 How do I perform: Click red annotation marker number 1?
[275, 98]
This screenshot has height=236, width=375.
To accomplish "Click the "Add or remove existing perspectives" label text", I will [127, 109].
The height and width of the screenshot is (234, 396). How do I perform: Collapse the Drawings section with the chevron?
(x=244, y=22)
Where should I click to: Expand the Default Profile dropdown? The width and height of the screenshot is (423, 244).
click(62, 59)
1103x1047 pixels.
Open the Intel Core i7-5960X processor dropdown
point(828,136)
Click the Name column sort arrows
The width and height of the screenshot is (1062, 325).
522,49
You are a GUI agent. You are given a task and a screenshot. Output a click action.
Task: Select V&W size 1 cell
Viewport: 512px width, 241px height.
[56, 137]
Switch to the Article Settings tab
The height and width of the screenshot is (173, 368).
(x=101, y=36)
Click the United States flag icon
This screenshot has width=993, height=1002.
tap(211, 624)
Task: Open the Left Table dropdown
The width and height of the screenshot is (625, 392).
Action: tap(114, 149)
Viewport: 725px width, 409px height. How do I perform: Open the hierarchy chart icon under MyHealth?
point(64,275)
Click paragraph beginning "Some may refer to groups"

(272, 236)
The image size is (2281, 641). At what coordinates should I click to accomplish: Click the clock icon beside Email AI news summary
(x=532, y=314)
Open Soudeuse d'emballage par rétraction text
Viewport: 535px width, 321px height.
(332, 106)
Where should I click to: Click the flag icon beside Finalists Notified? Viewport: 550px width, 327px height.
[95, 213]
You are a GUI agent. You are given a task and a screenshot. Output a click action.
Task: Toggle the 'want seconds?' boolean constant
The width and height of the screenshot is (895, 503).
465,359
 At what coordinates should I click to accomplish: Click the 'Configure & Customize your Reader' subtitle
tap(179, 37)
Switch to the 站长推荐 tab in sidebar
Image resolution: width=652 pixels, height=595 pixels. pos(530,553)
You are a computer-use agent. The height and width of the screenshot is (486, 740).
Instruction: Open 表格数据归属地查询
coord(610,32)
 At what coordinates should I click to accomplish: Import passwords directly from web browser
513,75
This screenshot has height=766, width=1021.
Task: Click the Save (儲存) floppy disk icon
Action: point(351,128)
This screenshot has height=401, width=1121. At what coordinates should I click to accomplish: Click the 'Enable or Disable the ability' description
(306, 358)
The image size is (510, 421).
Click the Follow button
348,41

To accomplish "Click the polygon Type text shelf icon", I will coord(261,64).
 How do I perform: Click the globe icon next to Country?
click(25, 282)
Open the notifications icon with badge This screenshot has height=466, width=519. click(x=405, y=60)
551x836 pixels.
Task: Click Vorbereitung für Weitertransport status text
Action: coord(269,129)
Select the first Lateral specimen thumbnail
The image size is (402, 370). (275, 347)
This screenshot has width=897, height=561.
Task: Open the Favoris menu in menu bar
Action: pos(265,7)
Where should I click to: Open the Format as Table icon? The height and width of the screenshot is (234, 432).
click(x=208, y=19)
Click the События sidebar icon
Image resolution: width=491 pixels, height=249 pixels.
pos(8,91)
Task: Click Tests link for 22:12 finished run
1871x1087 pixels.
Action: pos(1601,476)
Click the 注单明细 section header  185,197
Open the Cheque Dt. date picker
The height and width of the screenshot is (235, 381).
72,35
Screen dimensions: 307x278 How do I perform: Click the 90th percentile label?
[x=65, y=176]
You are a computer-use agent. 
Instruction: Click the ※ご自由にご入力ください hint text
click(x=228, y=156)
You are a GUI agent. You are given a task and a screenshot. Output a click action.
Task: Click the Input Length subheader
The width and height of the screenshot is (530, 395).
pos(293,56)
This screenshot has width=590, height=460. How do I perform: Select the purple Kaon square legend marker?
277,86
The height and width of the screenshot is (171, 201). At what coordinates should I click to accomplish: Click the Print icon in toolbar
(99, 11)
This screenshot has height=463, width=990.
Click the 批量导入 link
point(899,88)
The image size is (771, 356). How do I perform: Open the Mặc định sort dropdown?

^^^^^^^^^^^^^^^^

Retype the records above in full, exactly as they appear.

 How do I perform: Click red annotation marker number 1?
[275, 98]
This screenshot has height=236, width=375.
To accomplish "Click the "Add or remove existing perspectives" label text", I will [127, 109].
The height and width of the screenshot is (234, 396). How do I perform: Collapse the Drawings section with the chevron?
(x=244, y=22)
Where should I click to: Expand the Default Profile dropdown? The width and height of the screenshot is (423, 244).
click(62, 59)
1103x1047 pixels.
Open the Intel Core i7-5960X processor dropdown
point(828,136)
Click the Name column sort arrows
The width and height of the screenshot is (1062, 325).
522,49
You are a GUI agent. You are given a task and a screenshot. Output a click action.
Task: Select V&W size 1 cell
Viewport: 512px width, 241px height.
[56, 137]
Switch to the Article Settings tab
The height and width of the screenshot is (173, 368).
(x=101, y=36)
Click the United States flag icon
This screenshot has width=993, height=1002.
tap(211, 624)
Task: Open the Left Table dropdown
The width and height of the screenshot is (625, 392).
Action: tap(114, 149)
Viewport: 725px width, 409px height. How do I perform: Open the hierarchy chart icon under MyHealth?
point(64,275)
Click paragraph beginning "Some may refer to groups"

(272, 236)
The image size is (2281, 641). At what coordinates should I click to accomplish: Click the clock icon beside Email AI news summary
(x=532, y=314)
Open Soudeuse d'emballage par rétraction text
Viewport: 535px width, 321px height.
(332, 106)
Where should I click to: Click the flag icon beside Finalists Notified? Viewport: 550px width, 327px height.
[95, 213]
You are a GUI agent. You are given a task and a screenshot. Output a click action.
Task: Toggle the 'want seconds?' boolean constant
The width and height of the screenshot is (895, 503).
465,359
 At what coordinates should I click to accomplish: Click the 'Configure & Customize your Reader' subtitle
tap(179, 37)
Switch to the 站长推荐 tab in sidebar
Image resolution: width=652 pixels, height=595 pixels. pos(530,553)
You are a computer-use agent. The height and width of the screenshot is (486, 740).
Instruction: Open 表格数据归属地查询
coord(610,32)
 At what coordinates should I click to accomplish: Import passwords directly from web browser
513,75
This screenshot has height=766, width=1021.
Task: Click the Save (儲存) floppy disk icon
Action: point(351,128)
This screenshot has height=401, width=1121. At what coordinates should I click to accomplish: Click the 'Enable or Disable the ability' description
(306, 358)
The image size is (510, 421).
Click the Follow button
348,41

To accomplish "Click the polygon Type text shelf icon", I will coord(261,64).
 How do I perform: Click the globe icon next to Country?
click(25, 282)
Open the notifications icon with badge This screenshot has height=466, width=519. click(x=405, y=60)
551x836 pixels.
Task: Click Vorbereitung für Weitertransport status text
Action: coord(269,129)
Select the first Lateral specimen thumbnail
The image size is (402, 370). (275, 347)
This screenshot has width=897, height=561.
Task: Open the Favoris menu in menu bar
Action: pos(265,7)
Where should I click to: Open the Format as Table icon? The height and width of the screenshot is (234, 432).
click(x=208, y=19)
Click the События sidebar icon
Image resolution: width=491 pixels, height=249 pixels.
pos(8,91)
Task: Click Tests link for 22:12 finished run
1871x1087 pixels.
Action: pos(1601,476)
Click the 注单明细 section header  185,197
Open the Cheque Dt. date picker
The height and width of the screenshot is (235, 381).
72,35
Screen dimensions: 307x278 How do I perform: Click the 90th percentile label?
[x=65, y=176]
You are a computer-use agent. 
Instruction: Click the ※ご自由にご入力ください hint text
click(x=228, y=156)
You are a GUI agent. You are given a task and a screenshot. Output a click action.
Task: Click the Input Length subheader
The width and height of the screenshot is (530, 395).
pos(293,56)
This screenshot has width=590, height=460. How do I perform: Select the purple Kaon square legend marker?
277,86
The height and width of the screenshot is (171, 201). At what coordinates should I click to accomplish: Click the Print icon in toolbar
(99, 11)
This screenshot has height=463, width=990.
Click the 批量导入 link
point(899,88)
The image size is (771, 356). How do I perform: Open the Mặc định sort dropdown?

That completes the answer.